My husband enjoys reminding me that my dreams are “prosaic” - usually work-related, involving babies and their medical records, lab results, fluid rates and ventilator settings. Which is why last night’s dream took me by surprise. Wide awake at 5AM, I got up, puzzled and prayed over it.
Our family was exploring a new house. I think we were expecting it to be our new home. It was lovely on the outside — although I’m a little fuzzy now recalling the details, let’s just imagine along the lines of the Wickliffe House (click for gorgeous, gracious local color; you’re welcome).
The thing about this house, though -- the inside was a store. Like a department store, and not even a very nice one. Fluorescent lights, high ugly bare ceilings, metal racks haphazardly hung with questionable garments. The kids were confused and so was I. I didn’t really feel like shopping — I wanted a home!
And that’s all there was to the dream, as far as I can remember.
Pondering and praying this morning - I found myself asking “would you rather have a store or a home?”
Is my life a “store” trying to show off and “sell” things I’ve acquired, learned and accomplished? or is it a place of rest and comfort, of welcome and love?

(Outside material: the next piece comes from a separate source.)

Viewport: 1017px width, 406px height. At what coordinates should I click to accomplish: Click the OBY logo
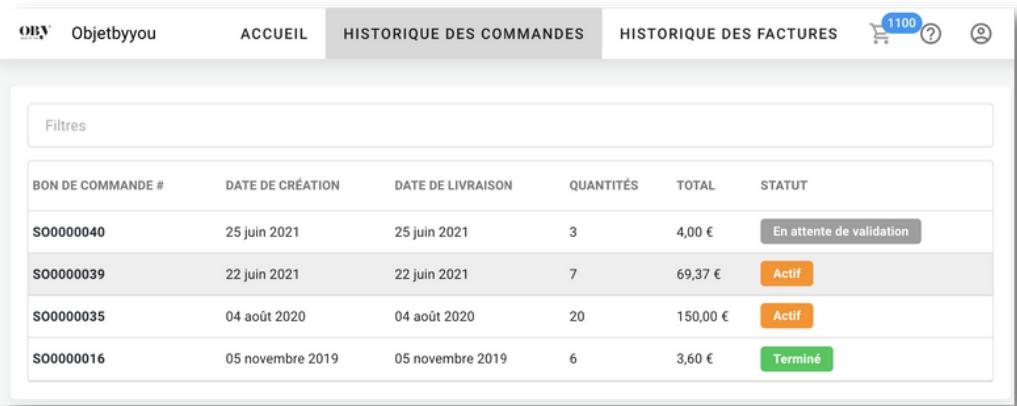click(35, 32)
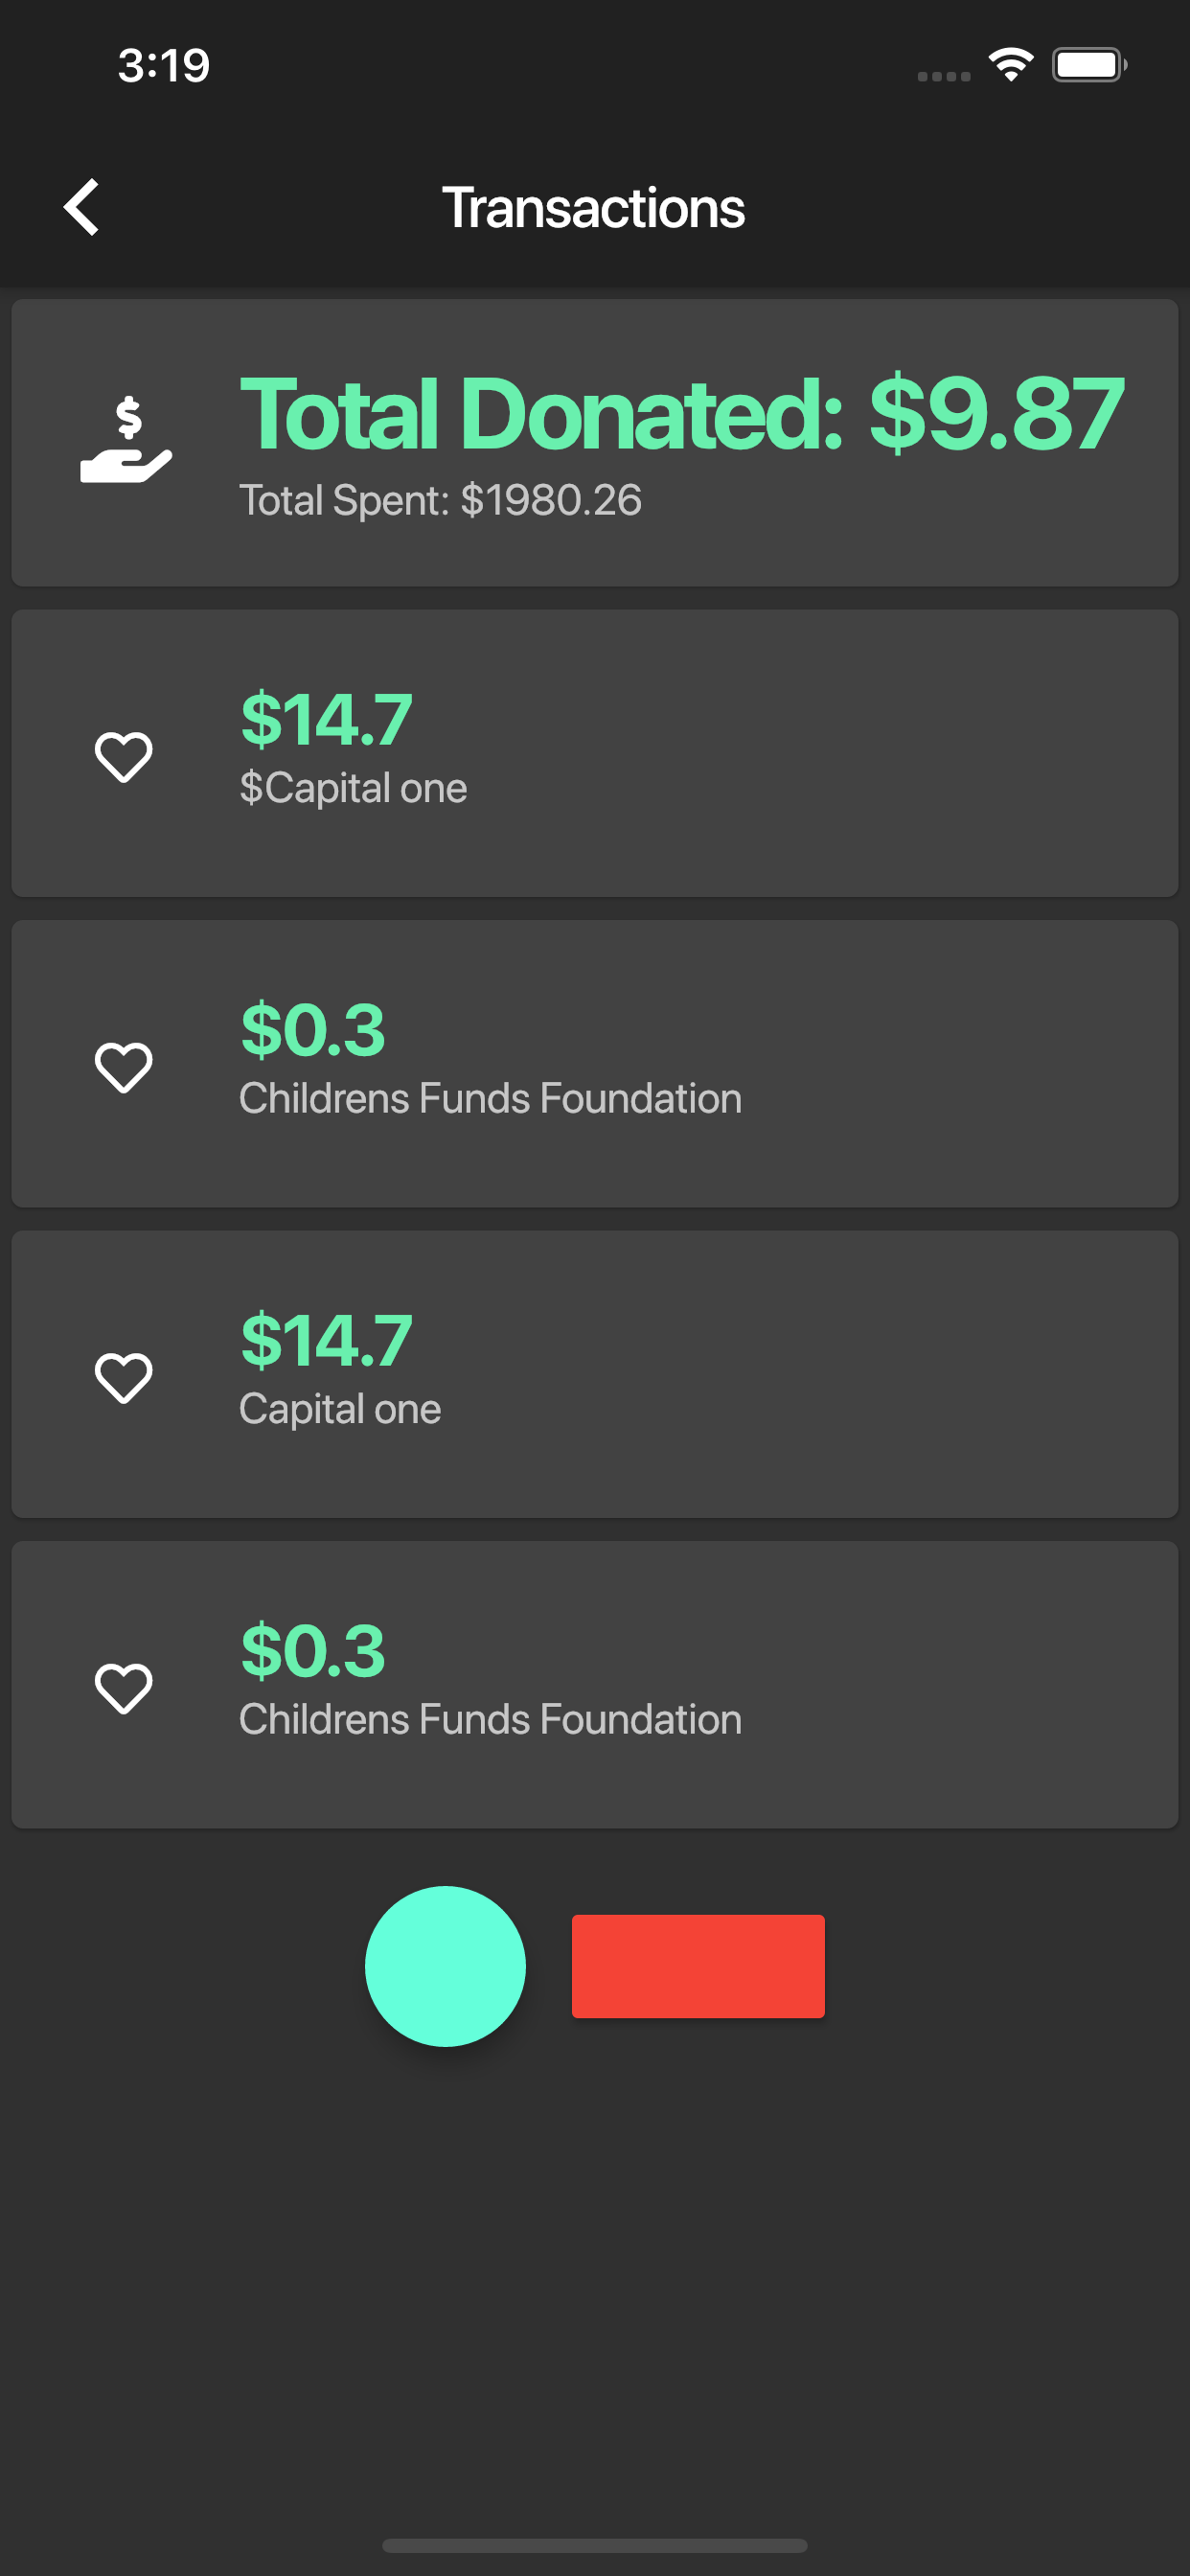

This Advent I want to dwell in Christ and let Him dwell in me through His Spirit - to welcome Him as He welcomes me. I want to behold His glory and humble myself. I want to make time to listen to the dear ones in my life rather than making lists of decorations to put up and cards to send and things to buy. I do want to provide a welcoming and peaceful environment— I’m just thankful it doesn't have fluorescent lights or metal racks!
Here’s a beautiful opportunity to spend five minutes listening, beholding and dwelling — every day of Advent (if you want) — thanks to the Center for Christianity, Culture and the Arts at Biola University. I’ll take any other suggestions that don’t involve shopping!